Following 10 years of study, the research team found a direct link between the Southern Oscillation Index, which tracks temperature fluctuations including the El Niño warming cycles in the South Pacific, and the amount of rain and snow in Oregon's Cascade Mountains. Altered precipitation patterns resulted in lower levels of water in ponds and lakes, where amphibians lay their eggs. "Around the early 1990s, we started to see 80 to 100 percent mortality," said lead author of the study Joseph Kiesecker.
For the declining population of Western toads, shallow ponds created a more stressful environment for the young embryos, which in turn, made them more susceptible to disease, the researchers found.
Roughly 80 percent of the embryos that were placed in less than 8 inches of water developed infections and died. Yet in eggs that were allowed to develop in water deeper than about 22 inches, the mortality rate was only 12 percent.
Increased exposure to ultraviolet radiation caused most of the eggs that were laid in shallow depths of water to contract the water-mold pathogen, Saprolegnia ferax, which usually only attacks organisms that are injured or under stress.
A number of other pathogens have been identified as a cause of amphibian declines in other parts of the world.
"Stress-related disease is the one consistent factor that may link amphibian deaths worldwide, and we have demonstrated that amphibian stress in the Cascades is ultimately linked to recent global climate fluctuations," Kiesecker said.
The research provides further evidence for the connection between climate and epidemics," said J. Alan Pounds, a biologist at the Monteverde Cloud Forest Preserve and Tropical Science Center in Costa Rica, in a commentary that accompanied the Nature article. A number of recent reports that have linked climate change with population declines in birds and butterflies.
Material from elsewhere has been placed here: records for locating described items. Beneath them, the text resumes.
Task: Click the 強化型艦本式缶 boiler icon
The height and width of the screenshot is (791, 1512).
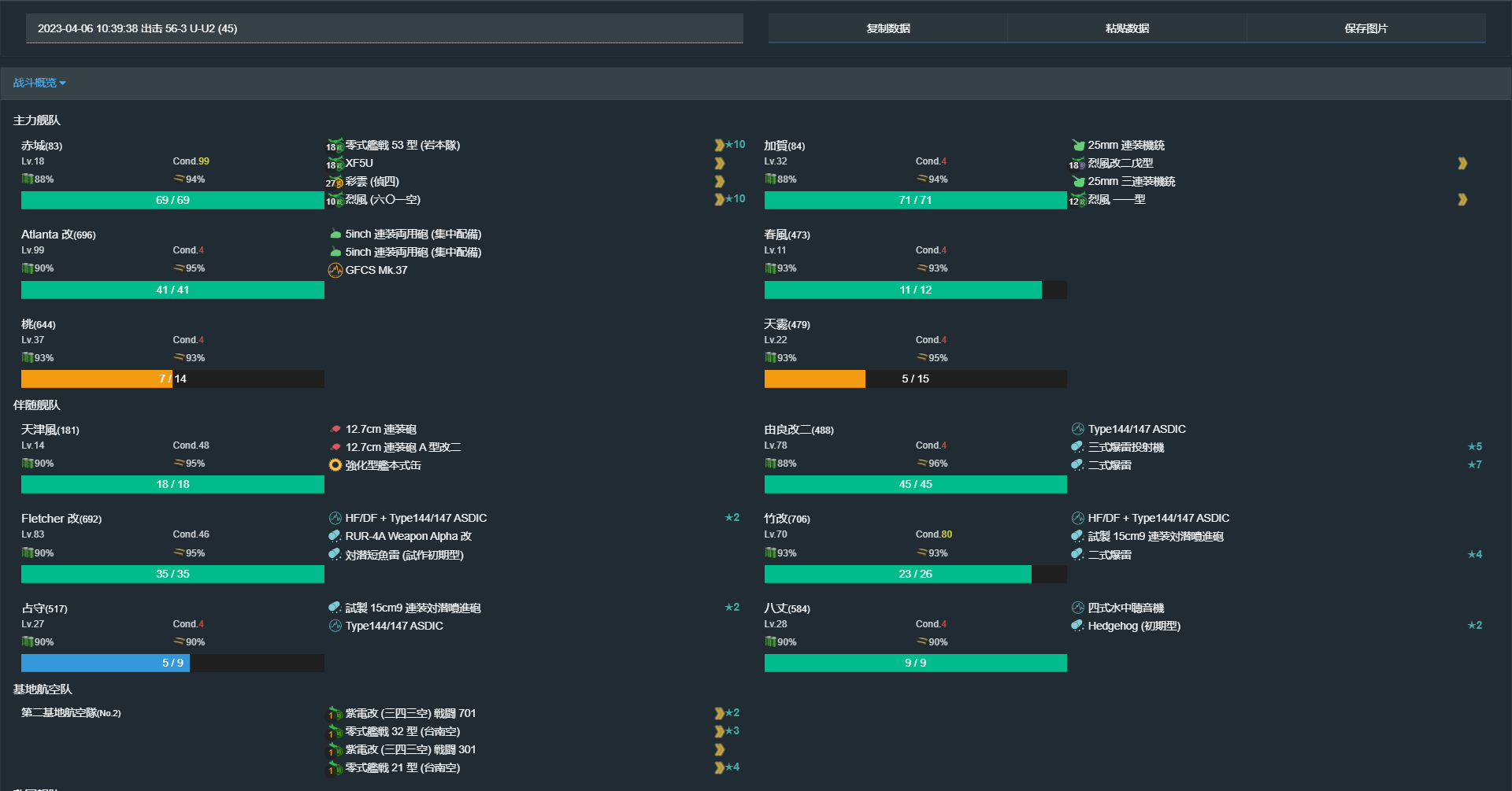Action: [x=335, y=465]
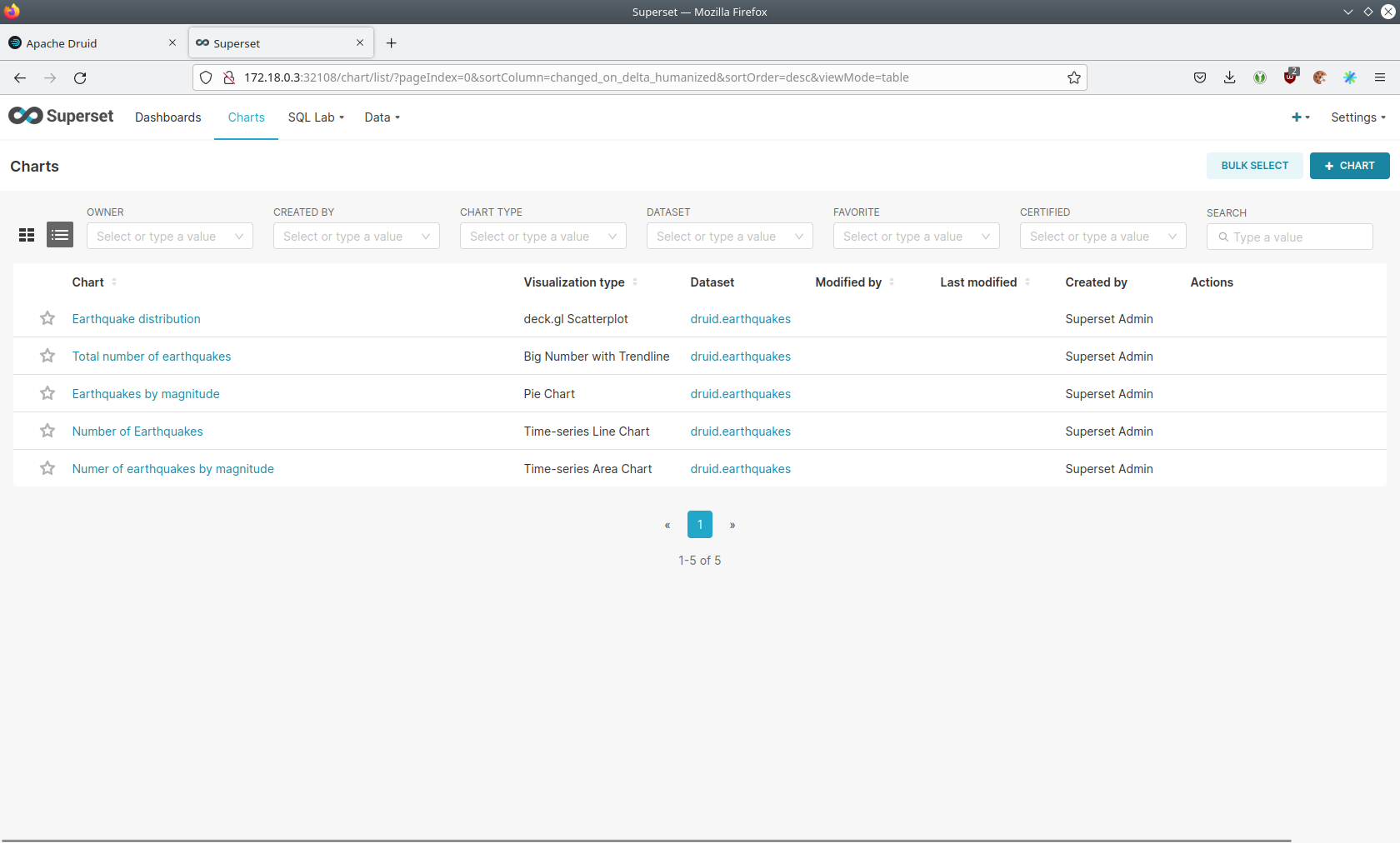
Task: Star the Earthquakes by magnitude chart
Action: (48, 393)
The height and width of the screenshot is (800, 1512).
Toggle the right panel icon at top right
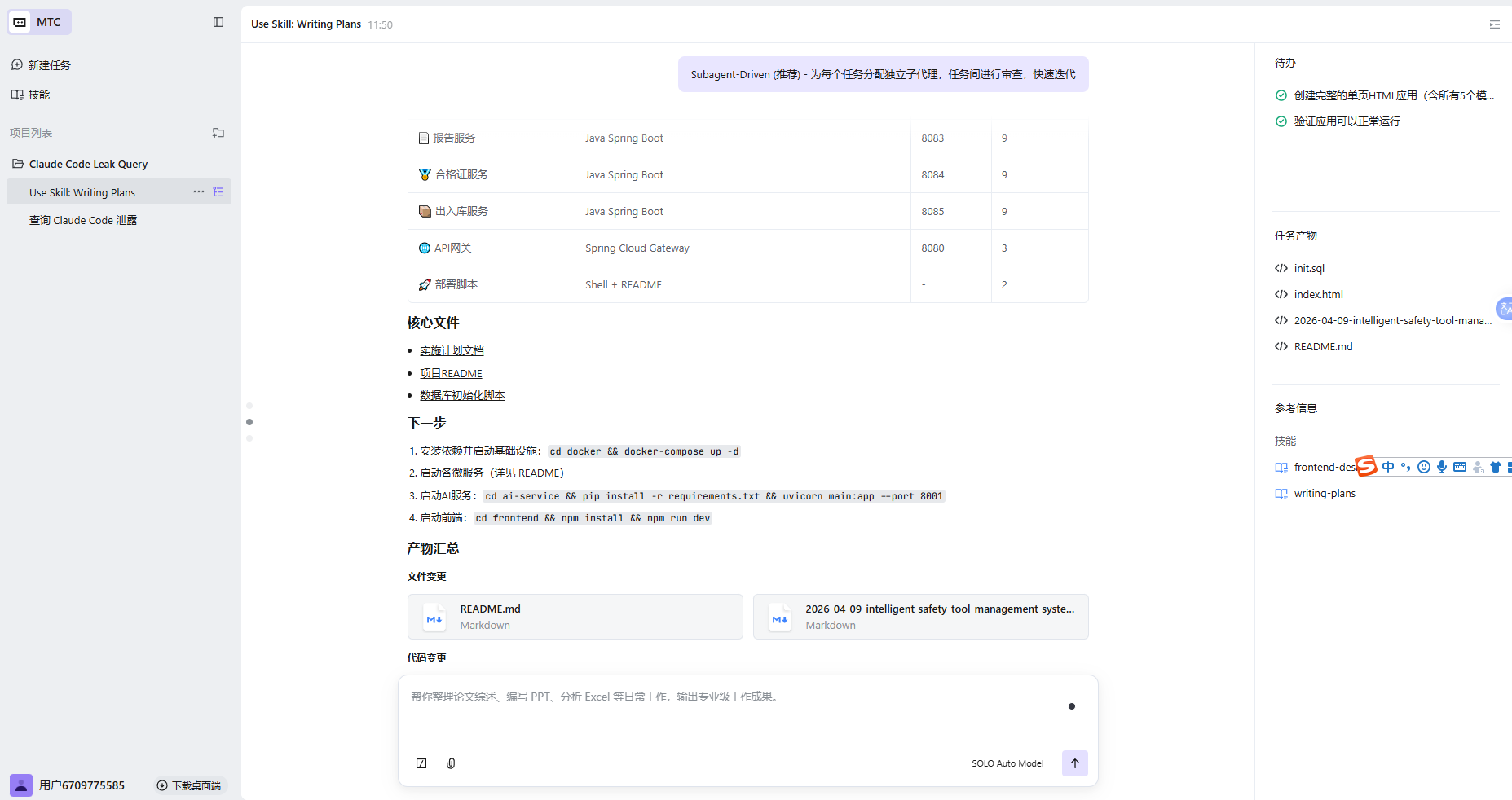pyautogui.click(x=1494, y=24)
"Amphibians could be an important bioindicator species because they are particularly sensitive to climate change," Kiesecker added. "Many researchers who started trying to solve the puzzle of amphibian declines during the past decade now have become even more motivated by the feeling that amphibians may be telling us something important about the threats to biodiversity on our planet."
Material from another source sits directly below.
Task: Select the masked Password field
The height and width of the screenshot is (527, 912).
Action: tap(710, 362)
In the future, Kiesecker plans to use the Southern Oscillation Index to predict, four to six months in advance, of outbreaks of amphibian disease at specific locations.
"Our research sets the stage for other research teams studying amphibian declines to look at their sites in a different way," Kiesecker said. "This study shows the amazing complexity of biological systems that we will need to grasp if we translate global climate change into local species loss."